San Marino. Sconfigge il virus dopo 59 giorni in ospedale, il commovente ringraziamento ai sanitari

Ad oggi a San Marino sono guarite dal coronavirus 82 persone. Tra loro c’è chi ha lottato tra la vita e la morte per 59 giorni in isolamento, prima di poter tornare ad abbracciare la propria famiglia. 

Si tratta di Gino Sergiani, che ha esternato sul proprio profilo Faebook tutta la gioia e la gratitudine verso i sanitari che lo hanno curato in questi mesi. Ecco il suo messaggio.

“Vorrei ringraziare uno ad uno tutti i medici ed operatori sanitari dell’Ospedale di Stato di San Marino, a partire dal pronto soccorso, il reparto isolamento covid, la terapia intensiva, la geriatria, la chirurgia e i vari reparti, ognuno di loro è stato ed è FONDAMENTALE!
Ieri 30 aprile dopo 59 giorni di ricovero c’è l’ho fatta, sono riuscito a tornare a casa e a sconfiggere il coronavirus.

Il 27 febbraio io e la mia famiglia siamo stati travolti da questo maledetto virus, rimanendo inermi, impotenti, impauriti, senza sapere in che modo si sarebbe manifestato e senza sapere cosa ci attendeva. Ebbene sì mi ha ferocemente colpito, ferendomi nel modo più atroce che possa esserci.
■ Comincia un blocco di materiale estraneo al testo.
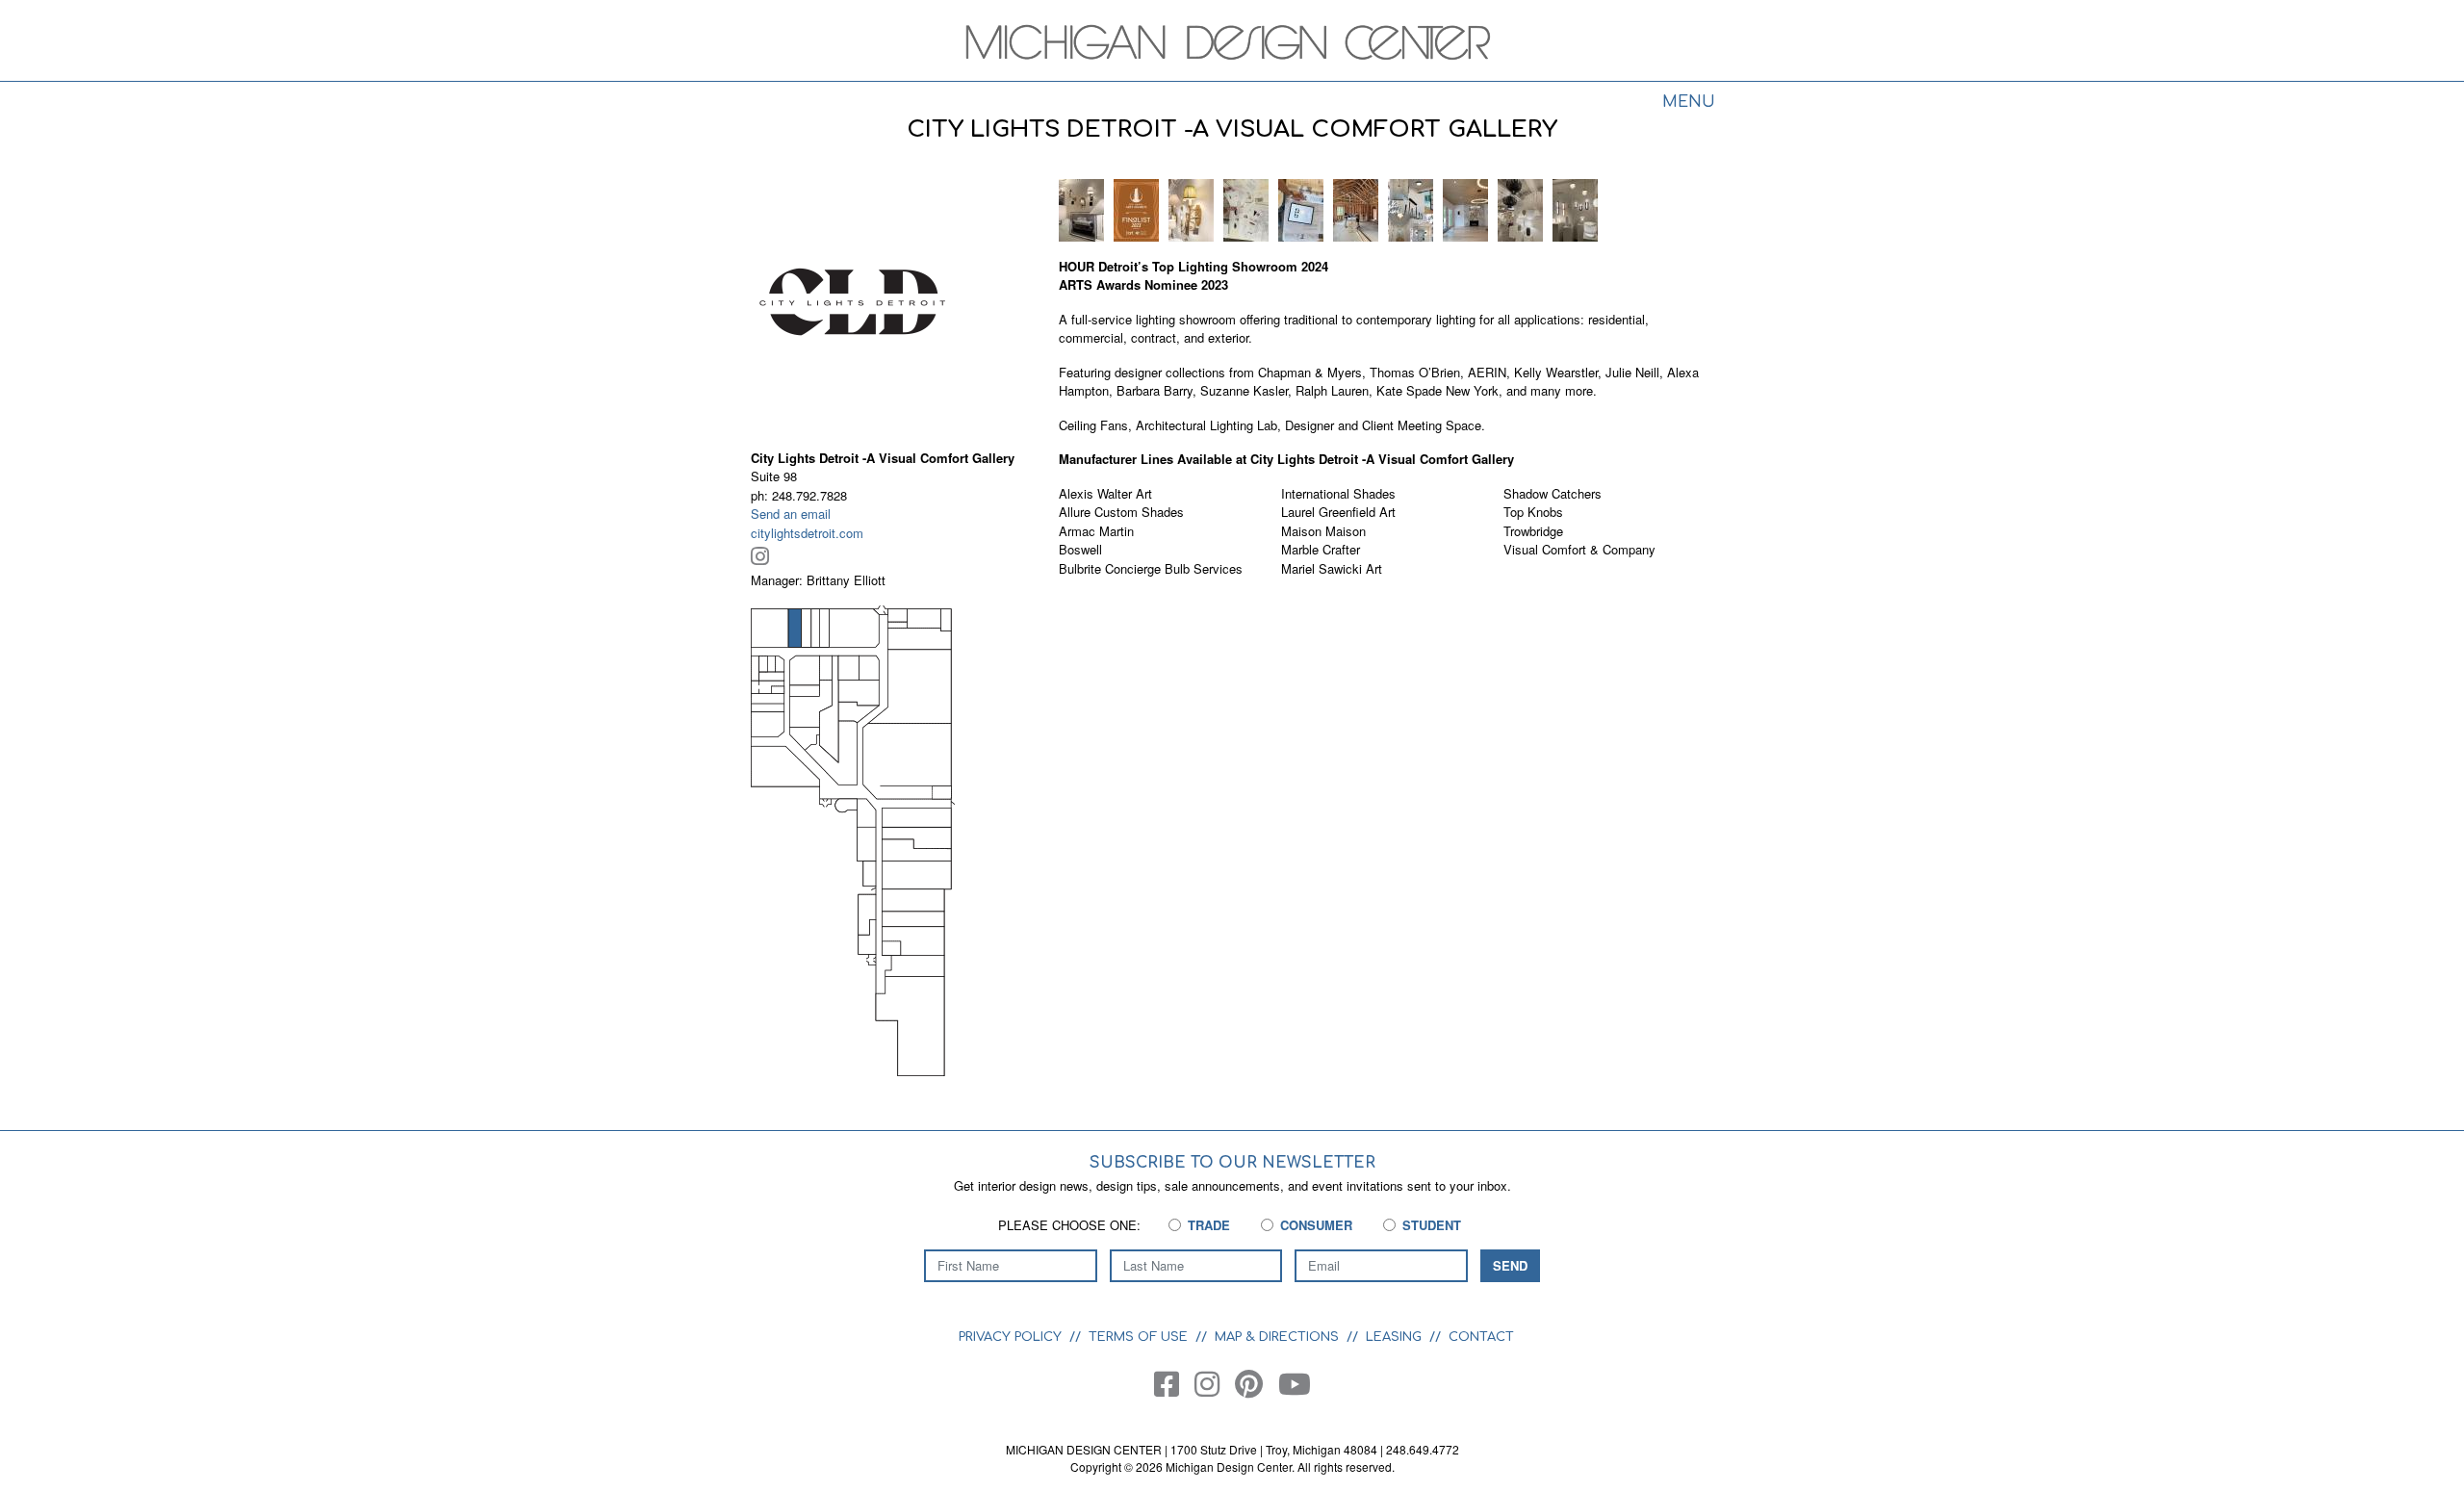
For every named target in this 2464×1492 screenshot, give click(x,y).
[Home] (1232, 42)
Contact (1481, 1337)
Mi ha strappato dai miei cari, mi ha obbligato per mesi steso in un letto, attaccato a macchinari che respiravano al mio posto. Ho lottato tra la vita e la morte ogni singolo giorno ma per fortuna non sono mai stato solo. Per fortuna ero in ottime mani, con me c’erano loro… i DOTTORI e tutti gli infermieri del reparto di TERAPIA INTENSIVA che come angeli ogni giorno hanno lottato al mio fianco incessantemente senza perdere la speranza. Nemmeno quando le cose si aggravavano e si complicavano, loro ci sono sempre stati senza risparmiarsi, notte e giorno.
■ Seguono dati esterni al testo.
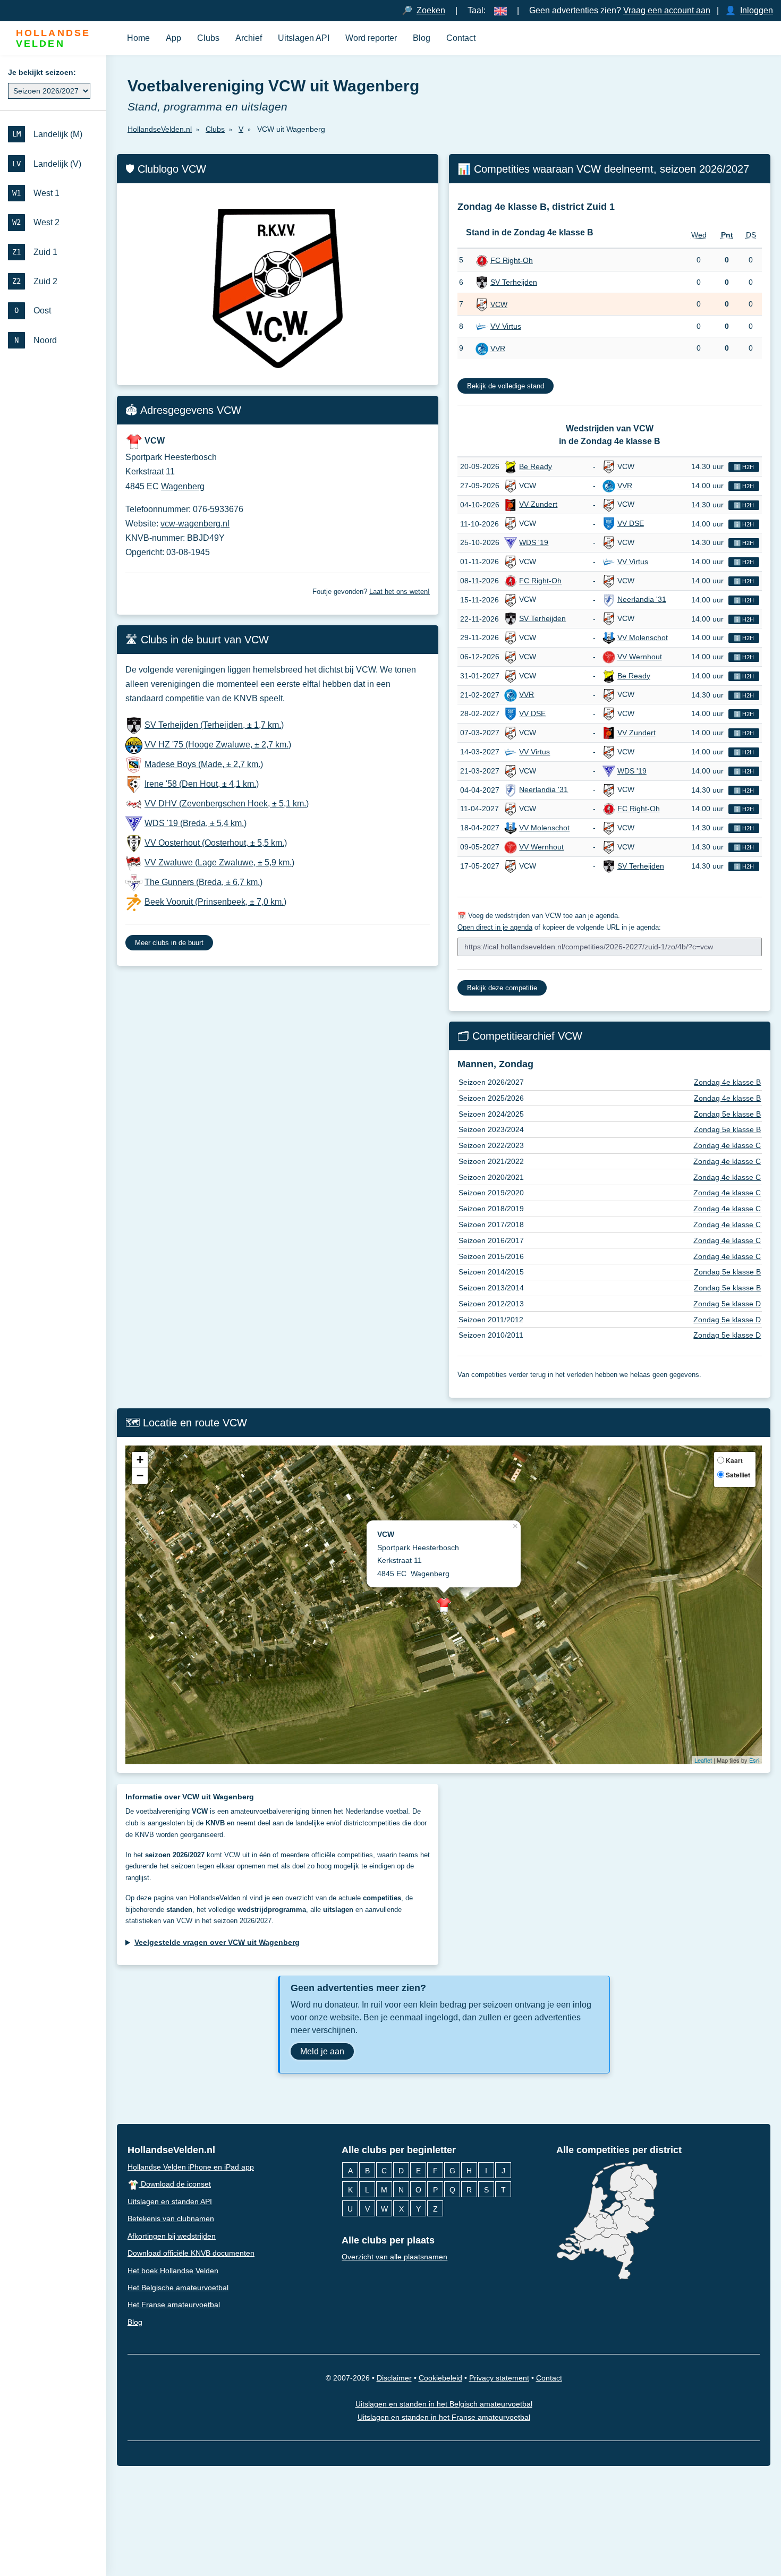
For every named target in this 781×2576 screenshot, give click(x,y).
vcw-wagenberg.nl (195, 523)
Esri (754, 1760)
Il Dottor Monachese ed il Dottor Bruno Esposto hanno affrontato insieme a tutta la loro équipe questa situazione di acuta emergenza in modo assolutamente professionale e con grande umanità. Un immenso grazie va anche a tutti gli infermieri ed infermiere che oltre a prendersi cura costantemente della mia salute, mi accudivano con tanti gesti di conforto, dandomi tanta forza per reagire. Avrei voglia di guardarli negli occhi, abbracciarli e ringraziarli uno ad uno.

Sono tanti, sono speciali, coraggiosi e pronti a fare il loro lavoro che è sul serio una missione. È grazie a loro se il sentimento che ora io e i miei famigliari proviamo è finalmente quello di un immensa gioia e felicità. Tutto il reparto di terapia intensiva, l’ISS, unito alla forza della mia famiglia ha avuto la meglio sul COVID-19. Dobbiamo essere orgogliosi del nostro ospedale, meritano tutto il nostro rispetto e la nostra gratitudine“.

Quindi l’uomo si rivolge direttamente ai sanitari: “Siete degli eroi. A voi io dovrò il bene più prezioso: la vita. A tutti voi dico GRAZIE. INSIEME CE L’ABBIAMO FATTA!”.